=== Text excerpt ===

The AUD/USD pair has come under bearish momentum recently pulling the price towards 0.6850 support area.
The Australian dollar has weakened against the greenback after the RBA possible decision to cut key rate next month. A cut would be the first in almost three years for the Reserve Bank of Australia. Last time, The RBA eased policy to a record low 1.50% was in August 2016. According to Governor Phillip Lowe, a lower cash rate would support employment growth and bring forward the time when inflation is consistent with the target. The RBA's concession that easier policy is required comes as labor market slack remains and amid persistent evidence that households are reining in spending and slowing the economy. Unemployment climbed to 5.2% in April and inflation in the first three months of this year was tepid.
The RBA's dovish tilt comes as growth in Australia's $1.3 trillion economy sputters. At the same time, inflation has remained under the RBA's 2-3% target band. Recently Australian Prime Minister Scott Morrison met with RBA Chief Lowe to discuss about the slowing economy and how to improve it. Morrison's Liberal National coalition promised immediate tax cuts for 10 million middle- and low-income earners - worth up to A$1,080 ($746.28) per person. Australia's crumbling housing market, where prices are down almost 10% from their 2017 highs, is also dragging on the economy.
The Australian construction sector published a report where an increase to -1.9% from -2.1% was indicated. The Australian Flash Manufacturing PMI report was published as well where the growth to 51.1 from 50.9 was presented. The Flash Services PMI showed a rise to 52.3 from 50.1.

=== Excerpted data ===

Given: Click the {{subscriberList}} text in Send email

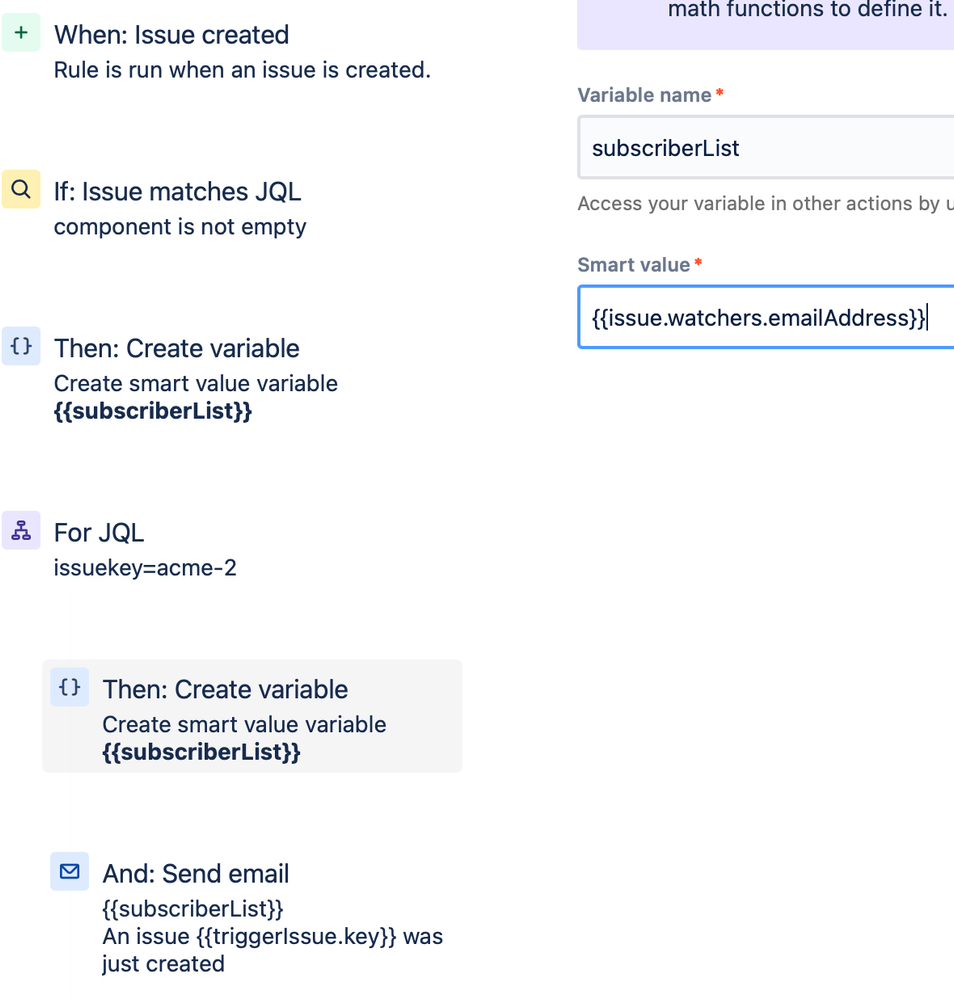Looking at the screenshot, I should click(192, 908).
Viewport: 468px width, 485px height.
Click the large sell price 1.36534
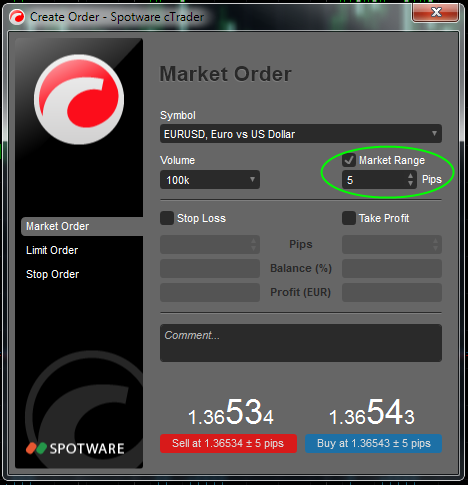(x=231, y=413)
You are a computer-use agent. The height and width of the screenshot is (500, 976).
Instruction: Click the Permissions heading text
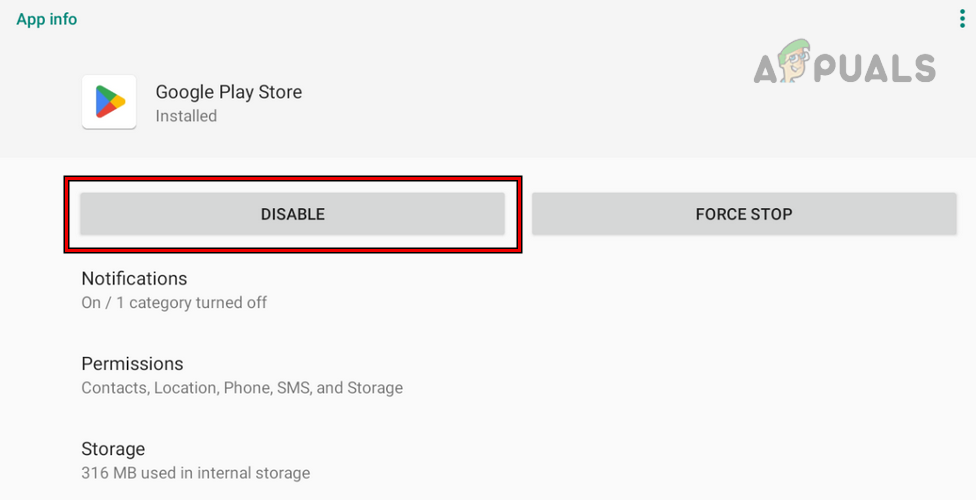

===

Exercise set —
1) From the Australian dollar article, output word for word the passage that begins with "The RBA's dovish" and ends after "on the economy.".
2) Answer these questions from the Australian dollar article:
(a) What was the unemployment rate in April?
(b) By about how much are Australian housing prices down from their 2017 highs?
(c) What reading did the Flash Services PMI rise to, and from what level?
3) Write the next part of the Australian dollar article, starting after its final sentence.

Written responses —
1)
The RBA's dovish tilt comes as growth in Australia's $1.3 trillion economy sputters. At the same time, inflation has remained under the RBA's 2-3% target band. Recently Australian Prime Minister Scott Morrison met with RBA Chief Lowe to discuss about the slowing economy and how to improve it. Morrison's Liberal National coalition promised immediate tax cuts for 10 million middle- and low-income earners - worth up to A$1,080 ($746.28) per person. Australia's crumbling housing market, where prices are down almost 10% from their 2017 highs, is also dragging on the economy.

2)
(a) 5.2%
(b) Almost 10%
(c) It rose to 52.3 from 50.1.

3)
The US economic growth beat expectations in the first quarter but later started to show signs of a slowdown. Existing home sales, which make up for about 90% of all home sales in the United States, slipped in April for the second straight month. The greenback managed to gain momentum following the US FOMC meeting minutes. The US Fed officials agreed that their current patient approach to setting monetary policy could remain in place for a certain period where policymaker see little need to change rates in either direction. By controlling short-term rates, the Fed hopes to influence the broader economy to maximize employment and keep inflation near its target. Recent weak inflation was viewed by many participants as to be transitory, while risks to financial markets and the global economy had appeared to ease - a judgment rendered before the Trump administration imposed higher tariffs on Chinese goods and took other steps that intensified trade tensions.
Today, the US Jobless Claims report is going to be published. The reading is expected to grow to 215k from 212k. The New Home Sales figure is expected to drop to 678k from 692k. The Flash Manufacturing PMI is expected to surge to 53.0 from 52.6. The Flash Services PMI might reach 53.6 from 53.0.
The US dollar is the strongest currency in the pair. However, the Australian dollar is likely to gain ground if positive economic data is provided.
Now let us look at the technical view. The price has been quite non-volatile with the recent bearish momentum which formed Bullish Divergence. As the price consolidates above 0.6850 area, certain bullish momentum is expected to reach the dynamic level of 20 EMA in the process before the price continues lower with the downtrend. As the price remains below 0.70 area with a daily close, the bearish bias is expected to continue.